By Nathan Ham
At Tuesday’s Blowing Rock Town Council meeting, a Conditional Use Permit (CUP) for the hotly discussed Rainey Lodge was approved by a 3-1 vote. Doug Matheson, Jim Steele and Virginia Powell voted to support the permit while Albert Yount voted against it and Sue Sweeting was recused from voting.
Rainey Lodge is a proposed 40-room hotel that will be constructed in downtown Blowing Rock on less than one full acre of land near Rainey Street, Morningside Drive and U.S. Highway 221. The project has drawn the ire of elected officials and residents in Blowing Rock with complaints ranging from traffic impacts, the height of the building and property valuation.
“This has been a very tough situation for all of us, council and citizens,” said Blowing Rock Mayor Charlie Sellers prior to the council’s vote on Tuesday.
Councilman Matheson made the motion to approve the permit on the conditions that no delivery trucks with more than two axles can be on Morningside Drive for deliveries to the lodge and that the developers, Grand Dakota Development, must include a performance bond of 125 percent of the costs approved by an engineer from the town before any “land disturbance.” Matheson also included another condition that 100 percent of the project must be completed before the town gives Rainey Lodge a certificate of occupancy.
Councilman Steele, who supported the vote, said the permit applicant met all of the ordinances for building on his property. Stephen Barker, who owns and operates Grand Dakota Development, owns the land.
“When we have these CUPs, we are bound by what our ordinances are and what the laws are. We don’t get to pick and choose which ones we like and don’t like. This particular applicant met all the things that our ordinances call for,” said Steele. “He owns the property, it’s his property, so it seems to me that we are bound to let him build it.”
Steele said he hopes that the town is “diligent in making sure all of these conditions are met” for the permit. In addition to the previous conditions, ordinances for the town state that contractors and subcontractors cannot park on the streets during the day blocking access for drivers in town. Steele also said that all building materials have to be stored on that property.
“They can’t impinge on anyone else’s property, that’s part of the rules,” he added. “We have to look out for all the stakeholders. Not just the neighborhood but everybody.”
As the lone vote against the permit, Councilman Yount shared a brief moment of displeasure for the project, however, he also hopes that as the project goes forward, that all ordinances and conditions are met by Barker and Grand Dakota Development.
“I think the thing is too high up in the air and too massive for right there,” he said.
Yount addressed Barker who was in attendance and offered his support.
“I’m not going to be out there throwing rocks at you. I’m going to be available to help you any way that I can to make it the best that we can make it for our town, because it’s going to be there, and I’m counting on you to do all the things that this thing (permit) says you’re going to do,” Yount said.
Councilwoman Powell offered up her final thoughts on the project hoping for the best for both the development and for the town as a whole.

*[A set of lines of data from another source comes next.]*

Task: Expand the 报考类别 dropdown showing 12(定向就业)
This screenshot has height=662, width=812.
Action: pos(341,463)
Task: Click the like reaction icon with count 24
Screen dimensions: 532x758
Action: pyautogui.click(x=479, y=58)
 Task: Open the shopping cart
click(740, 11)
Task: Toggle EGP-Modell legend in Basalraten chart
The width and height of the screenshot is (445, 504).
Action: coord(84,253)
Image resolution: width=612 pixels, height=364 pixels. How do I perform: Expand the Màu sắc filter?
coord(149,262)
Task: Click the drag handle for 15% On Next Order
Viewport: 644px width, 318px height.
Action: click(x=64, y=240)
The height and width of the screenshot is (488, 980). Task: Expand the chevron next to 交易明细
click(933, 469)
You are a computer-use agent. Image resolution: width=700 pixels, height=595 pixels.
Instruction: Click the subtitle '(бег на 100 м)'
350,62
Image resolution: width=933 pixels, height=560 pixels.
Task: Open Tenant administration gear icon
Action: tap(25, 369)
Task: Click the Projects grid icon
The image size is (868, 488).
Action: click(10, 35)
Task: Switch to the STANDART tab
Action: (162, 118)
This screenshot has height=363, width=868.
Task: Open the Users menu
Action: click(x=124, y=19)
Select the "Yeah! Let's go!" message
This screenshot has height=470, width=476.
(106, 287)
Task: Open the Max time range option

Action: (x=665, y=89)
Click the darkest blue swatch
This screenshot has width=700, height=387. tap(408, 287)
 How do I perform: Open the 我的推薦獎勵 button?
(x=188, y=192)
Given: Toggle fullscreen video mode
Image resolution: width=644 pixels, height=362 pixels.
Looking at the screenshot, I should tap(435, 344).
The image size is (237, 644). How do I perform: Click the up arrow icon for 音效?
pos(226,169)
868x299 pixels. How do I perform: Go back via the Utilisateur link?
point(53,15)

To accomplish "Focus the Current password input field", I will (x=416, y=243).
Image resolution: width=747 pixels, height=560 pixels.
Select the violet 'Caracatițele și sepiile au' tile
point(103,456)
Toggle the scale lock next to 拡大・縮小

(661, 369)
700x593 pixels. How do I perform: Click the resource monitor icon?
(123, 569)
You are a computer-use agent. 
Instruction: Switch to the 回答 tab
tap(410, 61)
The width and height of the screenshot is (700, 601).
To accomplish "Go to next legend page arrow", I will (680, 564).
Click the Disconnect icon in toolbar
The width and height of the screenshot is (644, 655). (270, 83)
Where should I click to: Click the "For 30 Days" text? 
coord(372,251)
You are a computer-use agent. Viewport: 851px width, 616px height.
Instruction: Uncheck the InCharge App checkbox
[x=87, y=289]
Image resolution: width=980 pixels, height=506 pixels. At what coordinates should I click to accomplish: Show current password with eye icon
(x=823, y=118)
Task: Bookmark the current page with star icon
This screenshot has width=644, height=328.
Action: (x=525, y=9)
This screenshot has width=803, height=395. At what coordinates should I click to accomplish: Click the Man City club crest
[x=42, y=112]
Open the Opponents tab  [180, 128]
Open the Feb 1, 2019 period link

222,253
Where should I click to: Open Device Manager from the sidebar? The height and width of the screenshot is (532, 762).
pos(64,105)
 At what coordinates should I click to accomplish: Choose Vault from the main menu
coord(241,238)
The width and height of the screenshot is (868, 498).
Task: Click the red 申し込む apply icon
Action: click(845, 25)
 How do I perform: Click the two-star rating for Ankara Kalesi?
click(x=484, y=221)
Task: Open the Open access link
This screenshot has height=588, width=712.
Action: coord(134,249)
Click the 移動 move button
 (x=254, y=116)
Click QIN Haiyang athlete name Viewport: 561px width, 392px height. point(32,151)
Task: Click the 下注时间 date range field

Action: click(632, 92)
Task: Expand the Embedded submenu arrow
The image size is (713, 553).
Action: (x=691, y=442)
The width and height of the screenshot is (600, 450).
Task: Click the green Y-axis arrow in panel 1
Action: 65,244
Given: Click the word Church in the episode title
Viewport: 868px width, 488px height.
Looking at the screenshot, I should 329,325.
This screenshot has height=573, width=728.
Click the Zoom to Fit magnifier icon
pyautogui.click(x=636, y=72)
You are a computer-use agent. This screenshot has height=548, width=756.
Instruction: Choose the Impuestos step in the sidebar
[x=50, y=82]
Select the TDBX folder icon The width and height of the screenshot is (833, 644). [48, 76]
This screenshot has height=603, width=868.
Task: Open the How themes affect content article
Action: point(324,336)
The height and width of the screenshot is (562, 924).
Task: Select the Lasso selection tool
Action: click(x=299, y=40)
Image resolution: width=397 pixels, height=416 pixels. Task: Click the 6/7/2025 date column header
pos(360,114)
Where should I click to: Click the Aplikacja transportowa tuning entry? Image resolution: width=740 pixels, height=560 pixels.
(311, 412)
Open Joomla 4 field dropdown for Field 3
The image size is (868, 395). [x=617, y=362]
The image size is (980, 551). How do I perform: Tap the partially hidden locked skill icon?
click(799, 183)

“This project has brought out the worst in some of us. As we’re going forward I expect Rainey Lodge to be a good neighbor and I’m going to be a good neighbor to Rainey Lodge,” Powell said.
Mayor Sellers, who also touched on the issue of Councilwoman Sweeting being recused from voting due to previous contact with the NCDOT about traffic concerns with this potential project during which time no one on the council was allowed to comment on the matter, is ready to see the town move on and embrace the future with Rainey Lodge being a part of it.
“We have rules, we have ordinances, we have a protocol that we have to follow. When we’re up here, we’re here to represent everybody and we have to follow the letter of the law. We’ve all lost a lot of sleep over this. I will follow suit with Albert and say that you gentlemen follow and go above and beyond what the project should look like,” said Mayor Sellers. “Once it happens, you’ve got to keep in mind, you’re an important part of the town of Blowing Rock.”